Navy seal , rubber seal, wood seal wax seal, Seal Henry Olusegun Olumide Adeola Samuel, animal seal
Ah yes, the navy seal in the middle of the desert.
And still people think global warming isn’t a problem.
Among the SEALs’ main functions are conducting small-unit special operation missions in maritime, jungle, urban, arctic, mountainous, and desert environments
some dude.
My…my lawn…
Is this a “get off my lawn” joke? Sorry, just confused. :P
If it is, don’t worry, I’m sure my age has little to do with my ignorance. It’s probably more that I just don’t follow celebrities.
I think that’s famed character actor Morris Chesnut.

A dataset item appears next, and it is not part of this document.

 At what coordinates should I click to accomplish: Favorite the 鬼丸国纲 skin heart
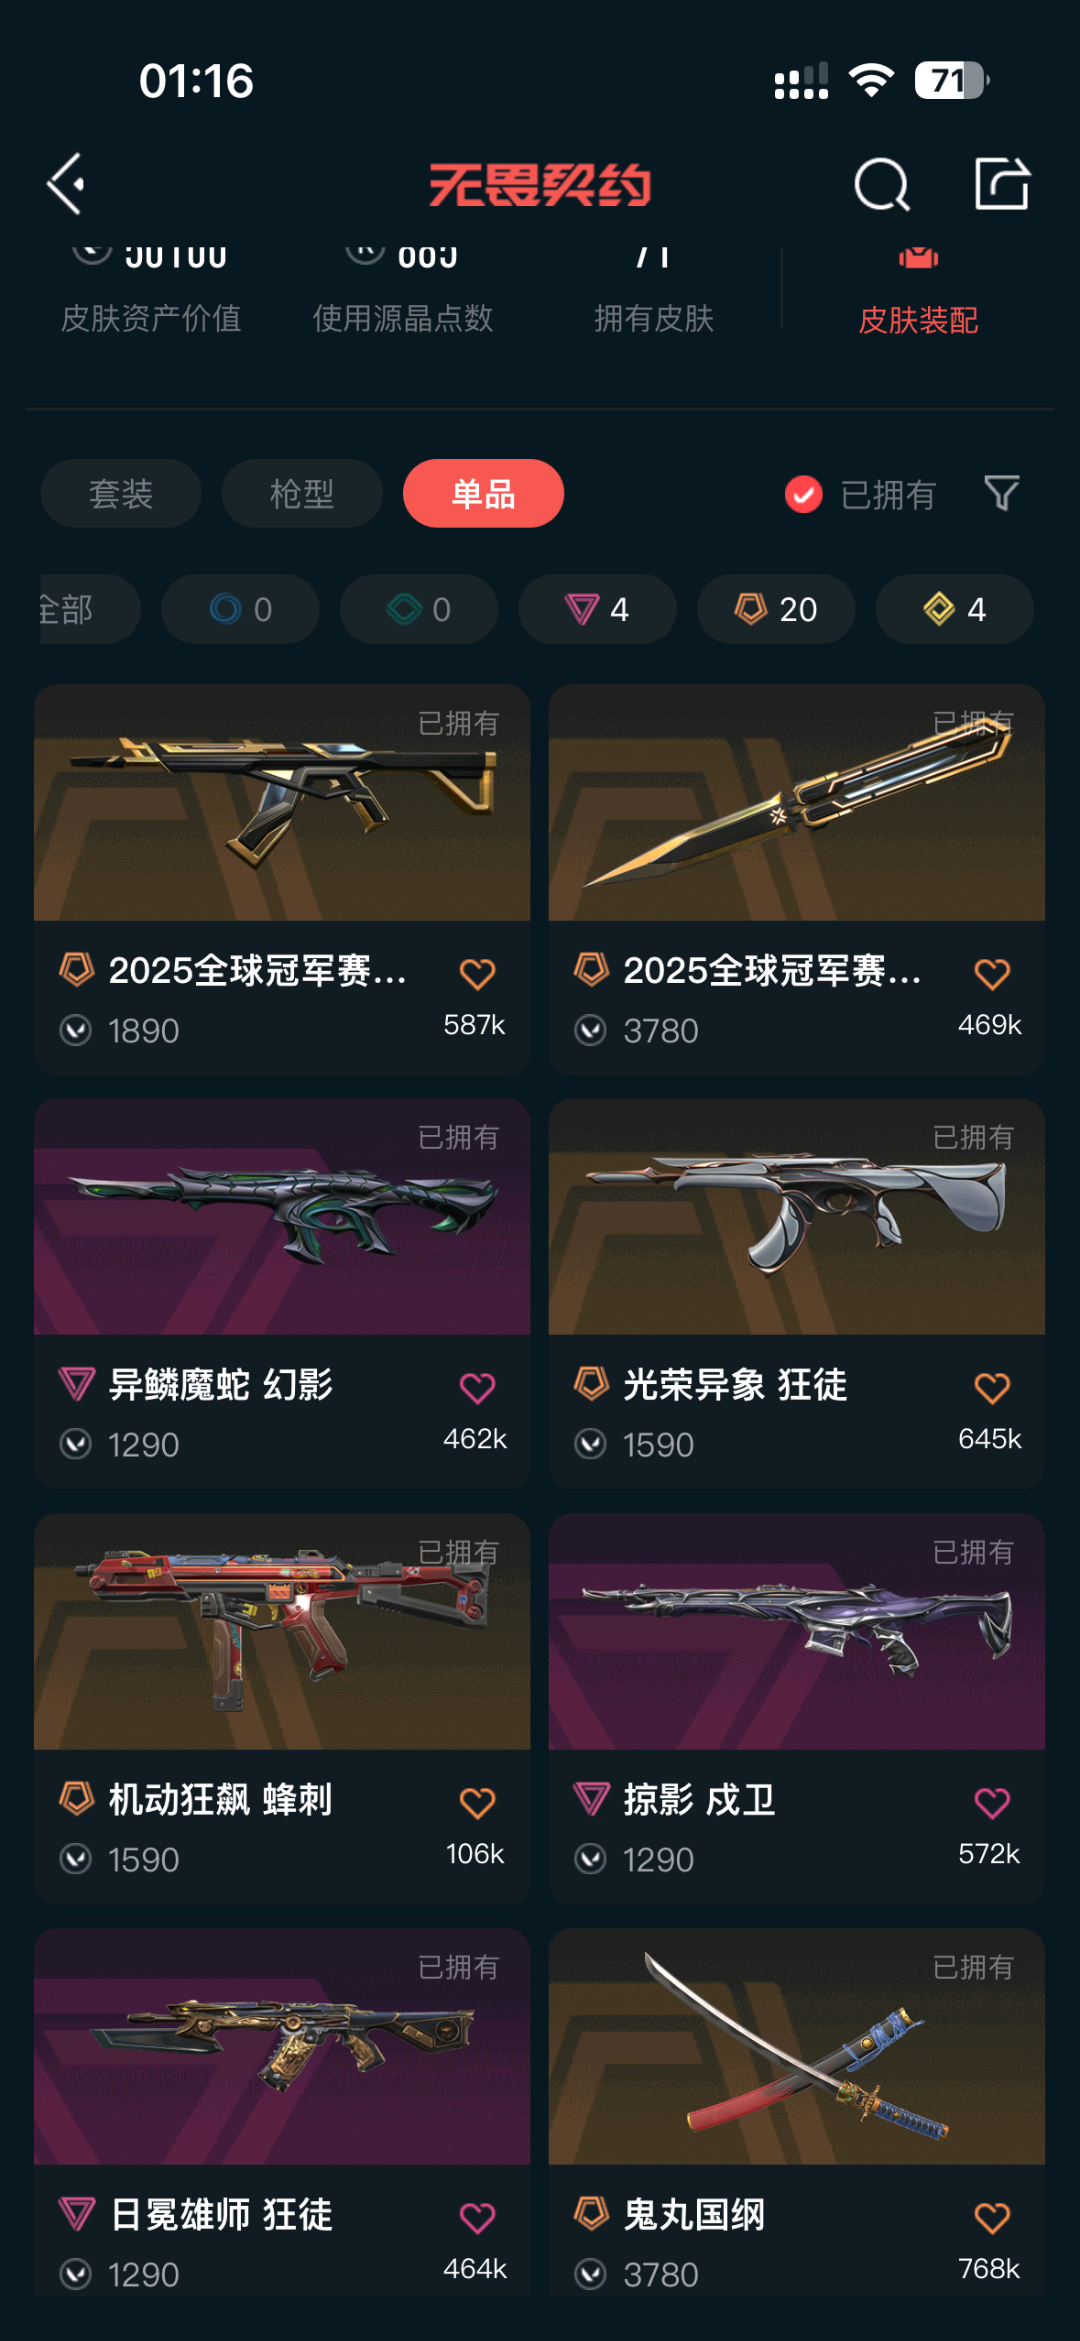992,2218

Henry Olusegun Olumide Adeola Samuel
Soldier Dunno Brush Stamp Seal Seal
Ohh… Seal seal seal seal seal seal
Military, air filter, paint brush, wax seal, Mike Tyson, sea-lion!
That’s Seal, a Bri’ish musician/singer.
Oh yikes, I’ll have to check him out now, thanks!
Bay-bayehhh
comments you can hear
All the pictures are of things called “seal”… That’s the joke dude
whoooooooooosh
What’s the common word for the first row?
They’re all “seals”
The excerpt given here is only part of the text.